Overview

Obsessive-Compulsive Personality Disorder is characterized by a preoccupation with orderliness, perfectionism, and mental and interpersonal control, at the expense of flexibility, openness, and efficiency.

When rules and established procedures do not dictate the correct answer, decision making may become a time-consuming, often painful process. Individuals with Obsessive-Compulsive Personality Disorder may have such difficulty deciding which tasks take priority or what is the best way of doing some particular task that they may never get started on anything.

They are prone to become upset or angry in situations in which they are not able to maintain control of their physical or interpersonal environment, although the anger is typically not expressed directly.
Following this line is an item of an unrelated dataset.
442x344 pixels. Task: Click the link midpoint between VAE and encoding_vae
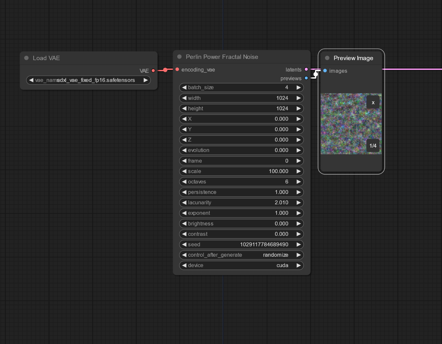(165, 70)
For example, a person may be angry when service in a restaurant is poor, but instead of complaining to the management, the individual ruminates about how much to leave as a tip. On other occasions, anger may be expressed with righteous indignation over a seemingly minor matter.
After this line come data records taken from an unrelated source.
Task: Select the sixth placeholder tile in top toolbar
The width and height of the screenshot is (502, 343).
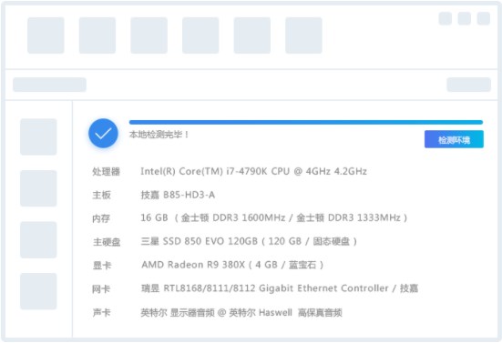Action: (303, 35)
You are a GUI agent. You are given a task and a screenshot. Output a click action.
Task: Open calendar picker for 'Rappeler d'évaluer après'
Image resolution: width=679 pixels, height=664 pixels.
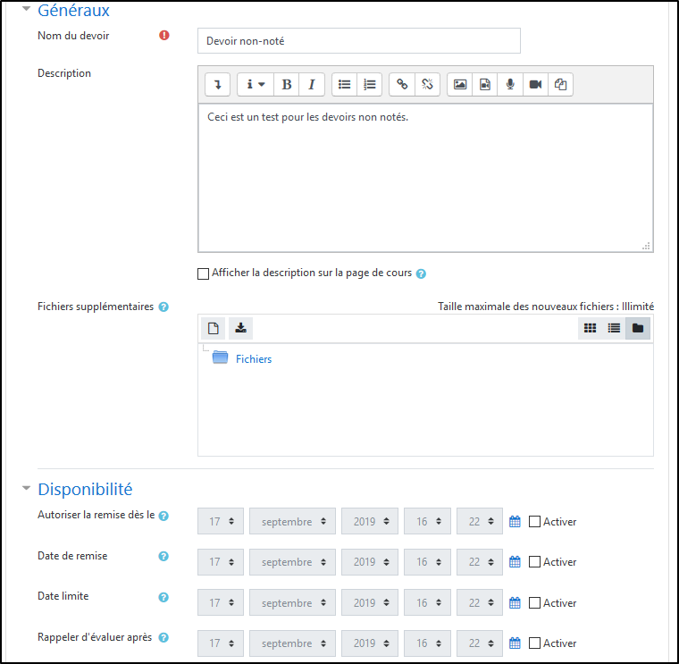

People with this disorder may be especially attentive to their relative status in dominance-submission relationships and may display excessive deference to an authority they respect and excessive resistance to authority that they do not respect.

Individuals with this disorder usually express affection in a highly controlled or stilted fashion and may be very uncomfortable in the presence of others who are emotionally expressive. Their everyday relationships have a formal and serious quality, and they may be stiff in situations in which others would smile and be happy (e.g., greeting a lover at the airport). They carefully hold themselves back until they are sure that whatever they say will be perfect. They may be preoccupied with logic and intellect.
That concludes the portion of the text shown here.